Renningen (Baden-Württemberg) – Wende im Fall um den Fund eines toten Säuglings im baden-württembergischen Renningen! Laut Polizei und Staatsanwaltschaft wird nun gegen die Mutter ermittelt. Sie soll das tote Kind mutmaßlich selbst am Ortsrand abgelegt haben, wie die Ermittler in Stuttgart und Ludwigsburg am Mittwoch mitteilten.
Damit sind die letzten Zweifel ausgeräumt: Der tote Säugling vom Rankbach ist das vermisste Baby aus Renningen (Baden-Württemberg).
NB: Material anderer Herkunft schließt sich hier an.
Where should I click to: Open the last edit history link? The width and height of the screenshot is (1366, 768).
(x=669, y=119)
Der drei Monate alte Adrian war laut seiner Mutter aus dem Kinderwagen entführt worden. Doch jetzt ist die Mutter ins Visier der Ermittler geraten. Die Kripo hat eine Mordkommission eingerichtet.
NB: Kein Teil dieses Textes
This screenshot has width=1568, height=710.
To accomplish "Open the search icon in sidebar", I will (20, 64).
Leiche lag 500 Meter vom Haus der Mutter entfernt
Nach der Vermisstenmeldung lief eine gewaltige Suchaktion an. Mehrere hundert Einsatzkräfte von Polizei, Rettungsdienst, THW und DLRG schwärmten aus. Sie versuchten, den kleinen Adrian und seinen mutmaßlichen Entführer zu finden. 15 Stunden später wurde am Rankbach der Leichnam eines Säuglings entdeckt, rund 500 Meter vom Wohnhaus der Mutter entfernt.
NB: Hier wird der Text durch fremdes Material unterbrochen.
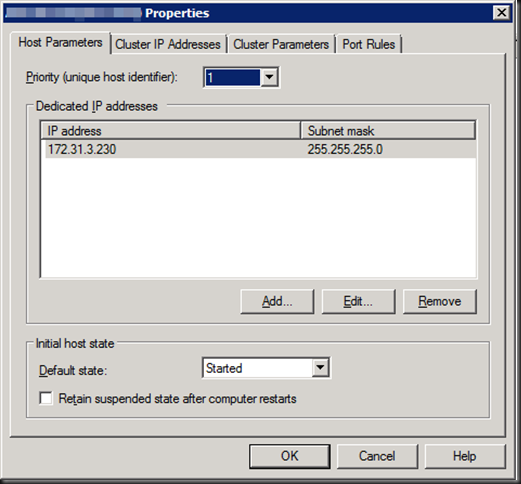Click the 255.255.255.0 subnet mask entry
This screenshot has height=484, width=521.
345,149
Mutter und Baby wohnten in einem Mehrfamilienhaus im Ortskern von Renningen (ca. 18.000 Einwohner). Die 37-Jährige soll Donnerstagabend mit ihrem Sohn zum rund 800 Meter entfernten Rewe aufgebrochen sein. Wurde sie dabei beobachtet und unbemerkt verfolgt? Eine der vielen Fragen, die die Polizei rund um den mutmaßlichen Mord an Adrian klären muss.